Wednesday, November 2, 2016

Indian police carry the body of one of eight SIMI activists, who escaped from Central Jail in Bhopal and were killed by Special Task Force police on Oct. 31. (Rajeev Gupta/AFP/Getty Images)
 November 1 at 5:25 AM

NEW DELHI — Eight suspects awaiting trial on terrorism charges slit the throat of a guard, scaled high walls and escaped from a central Indian prison before dawn on Monday. Within hours, the police found them at a village a few miles away and killed them in a gun battle.
But now the number of questions about what really happened is growing. How did they manage to scale the high walls of the prison with just bedspreads? Did they want to surrender to the police later? Were they armed? Was it cold-blooded murder?
An amateur cellphone video captured by an onlooker in the central state of Madhya Pradesh — broadcast on television channels here — showed some of the men standing on a hilltop with raised hands.
One policemen is heard saying, “Wait, they are trying talk to us.”
In another video, a policeman looks at the bodies of the men lying on the ground: “He is alive, kill him!” he says, and an officer shoots the inert body.
The questions have cast an uncomfortable spotlight not only on India’s dodgy record of extrajudicial killings by police but also on the government’s increasing discomfort with public scrutiny of counterterrorism operations.
“We should stop this habit of raising doubts and questioning the authorities and the police. This is not a good culture,” said Kiren Rijiju, the junior home minister. “But we are observing in India that people have developed this habit of raising unnecessary questions. Merely on the basis of some videos, you cannot raise alarm bells.”
The inmates were members of an Islamic student group called the Students Islamic Movement of India, which was banned for terrorist-related activities in 2001, and they were being tried on charges of terrorist incidents, sedition and robbery.
“The police had no choice but to kill them. They were dreaded terrorists,” Bhupendra Singh, a minister in the Madhya Pradesh government, told television news channel NDTV 24x7. Police said they recovered four firearms and three sharp weapons from the dead men.
Such killings have always been controversial in India. The police call such chase-and-shoot operations of fleeing suspects “encounter killings,” but civil rights activists prefer the term “extrajudicial killings” and accuse the police of finding shortcuts to bypass the long delays in India’s overburdened court system.

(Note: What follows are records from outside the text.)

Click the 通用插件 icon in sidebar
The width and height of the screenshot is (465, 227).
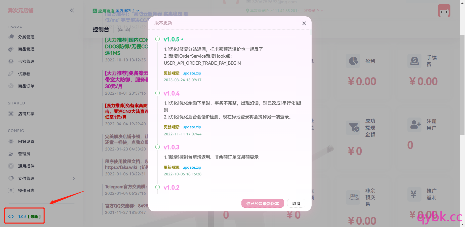click(11, 166)
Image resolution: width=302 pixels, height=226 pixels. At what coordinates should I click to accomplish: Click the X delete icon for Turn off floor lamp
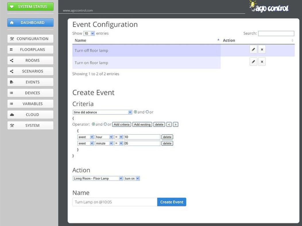(262, 50)
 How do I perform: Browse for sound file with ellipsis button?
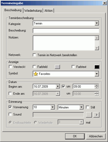89,115
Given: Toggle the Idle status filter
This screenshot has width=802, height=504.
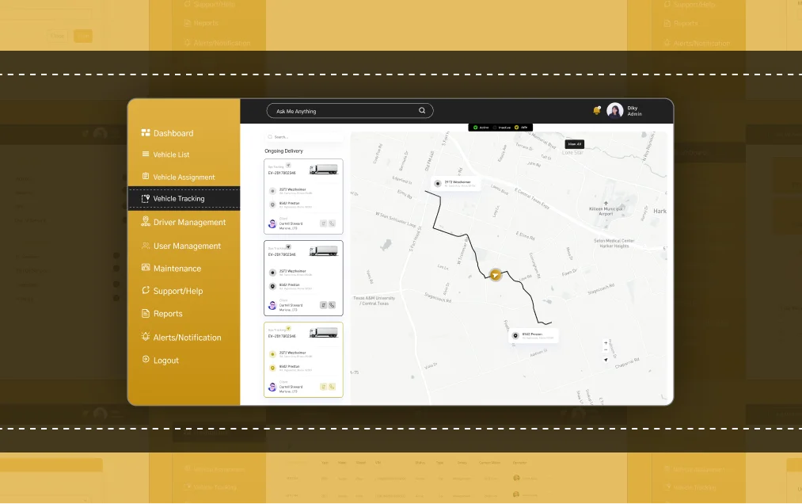Looking at the screenshot, I should click(521, 128).
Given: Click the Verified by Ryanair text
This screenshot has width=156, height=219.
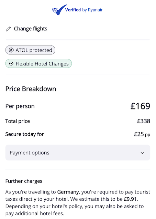Looking at the screenshot, I should pos(84,10).
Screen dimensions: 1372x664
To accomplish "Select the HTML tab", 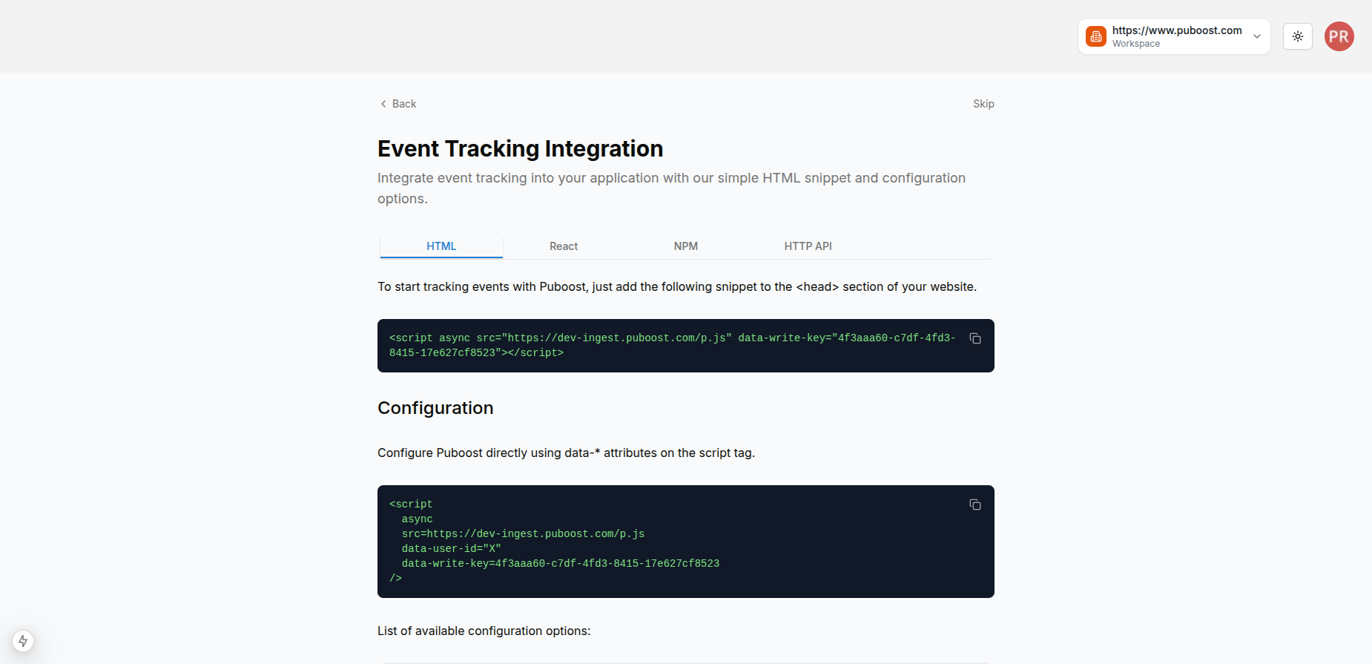I will click(441, 246).
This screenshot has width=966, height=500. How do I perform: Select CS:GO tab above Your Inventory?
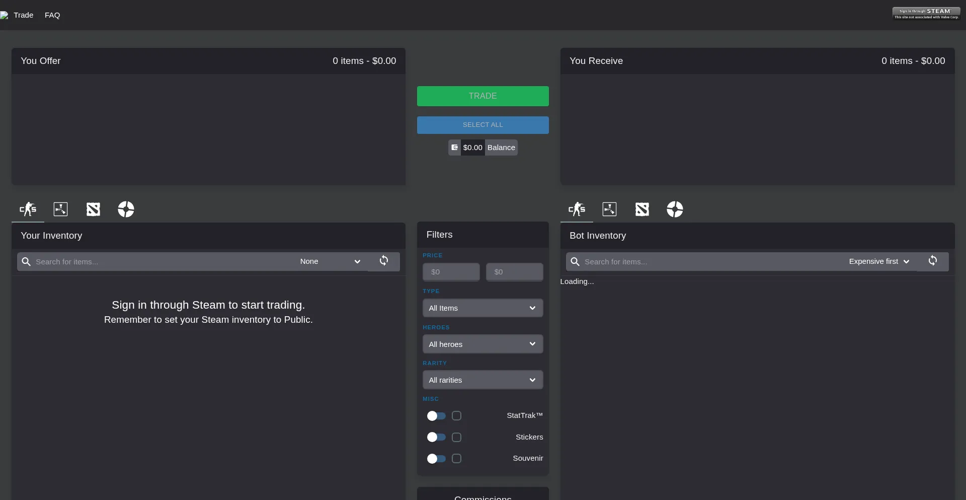tap(28, 209)
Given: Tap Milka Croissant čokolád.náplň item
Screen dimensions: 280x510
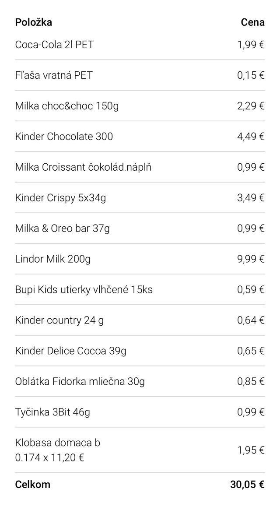Looking at the screenshot, I should 83,167.
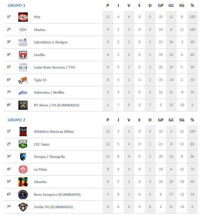Click the Valmotos / Noffke team name
This screenshot has width=200, height=216.
coord(49,92)
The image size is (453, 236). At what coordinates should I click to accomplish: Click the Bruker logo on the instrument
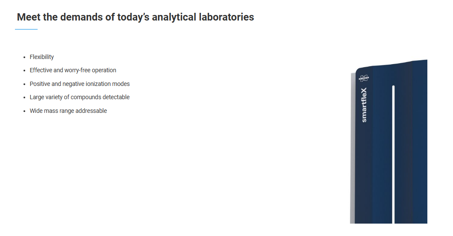(364, 78)
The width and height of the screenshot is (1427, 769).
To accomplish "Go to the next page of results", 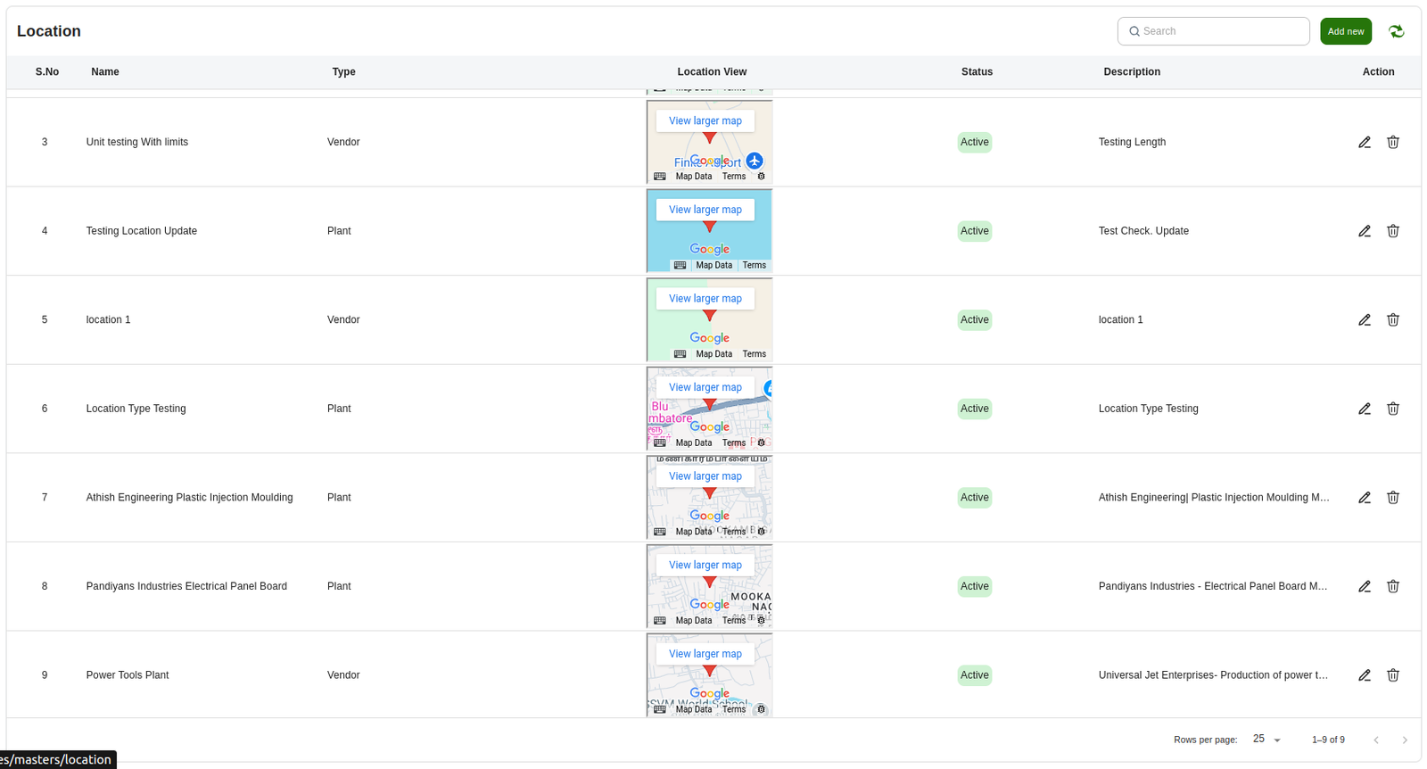I will 1404,740.
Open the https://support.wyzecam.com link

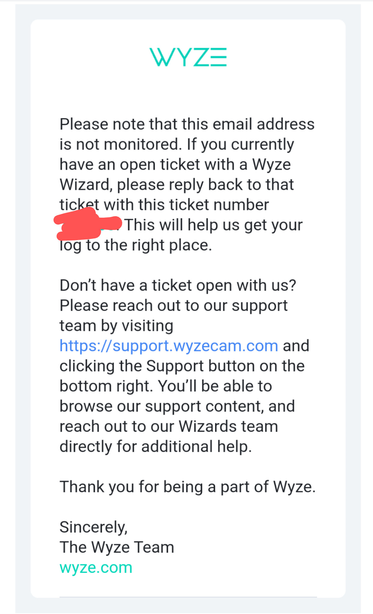[x=169, y=346]
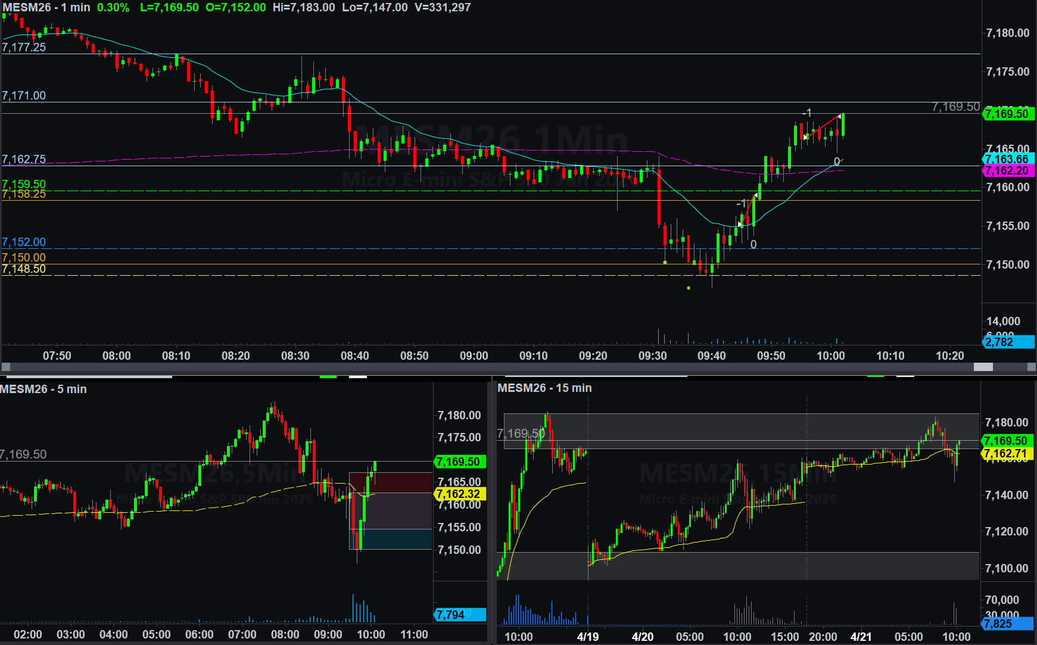Select the green 7,159.50 dashed level label
1037x645 pixels.
click(24, 184)
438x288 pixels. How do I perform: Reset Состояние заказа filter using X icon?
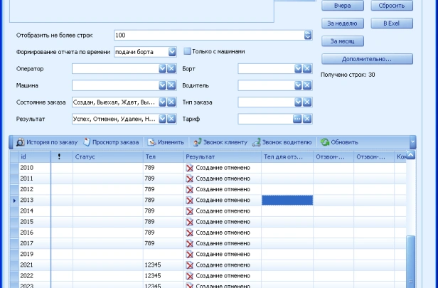(x=171, y=102)

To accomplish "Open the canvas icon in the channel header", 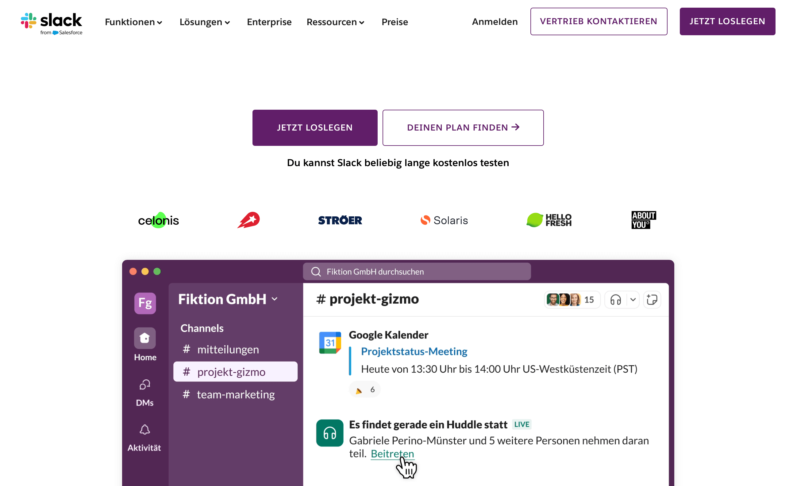I will point(651,300).
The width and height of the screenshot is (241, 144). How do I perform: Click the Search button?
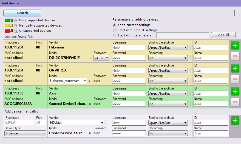coord(22,13)
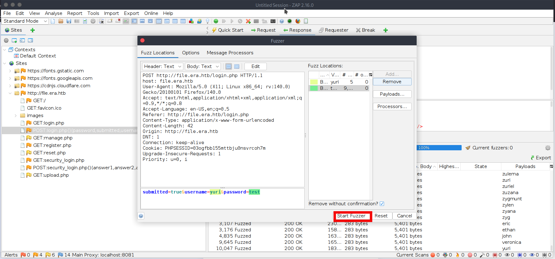
Task: Open the Standard Mode dropdown
Action: tap(25, 21)
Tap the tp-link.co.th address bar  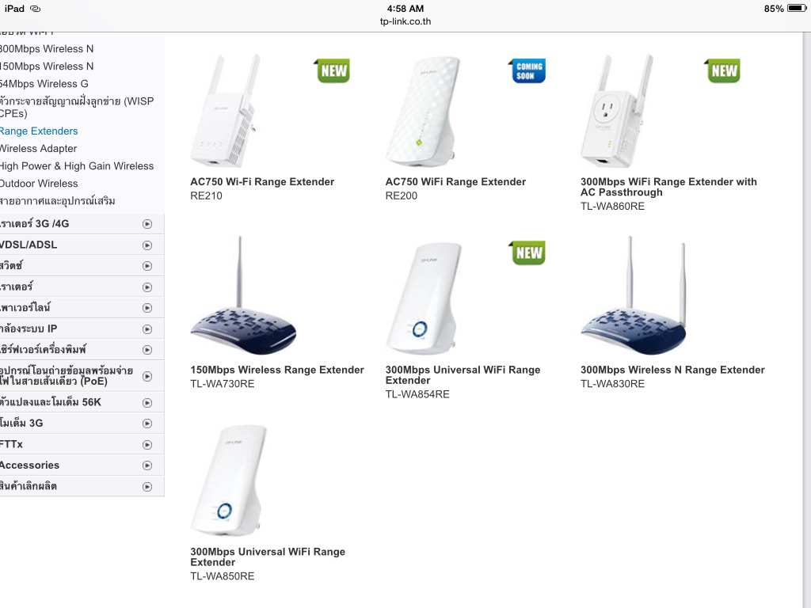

In response to the rising concerns about Monday’s killings, the government announced that the National Investigation Agency will probe the incident. But Digvijaya Singh, a senior leader of the opposition Congress party, said the investigation must be monitored by a court.
“The opposition is playing petty politics; they do not have even two tears for the policeman who was killed,” Shivraj Singh Chouhan, chief minister of the state, said Tuesday after he visited the slain officer’s family. “Terrorists have been killed. Who knows what they would have done after escaping. But the opposition is bringing down the sky for such people.”
Exposing a fake encounter is not anti-national. Staying silent when you know that an encounter appears fake is what is truly anti-national.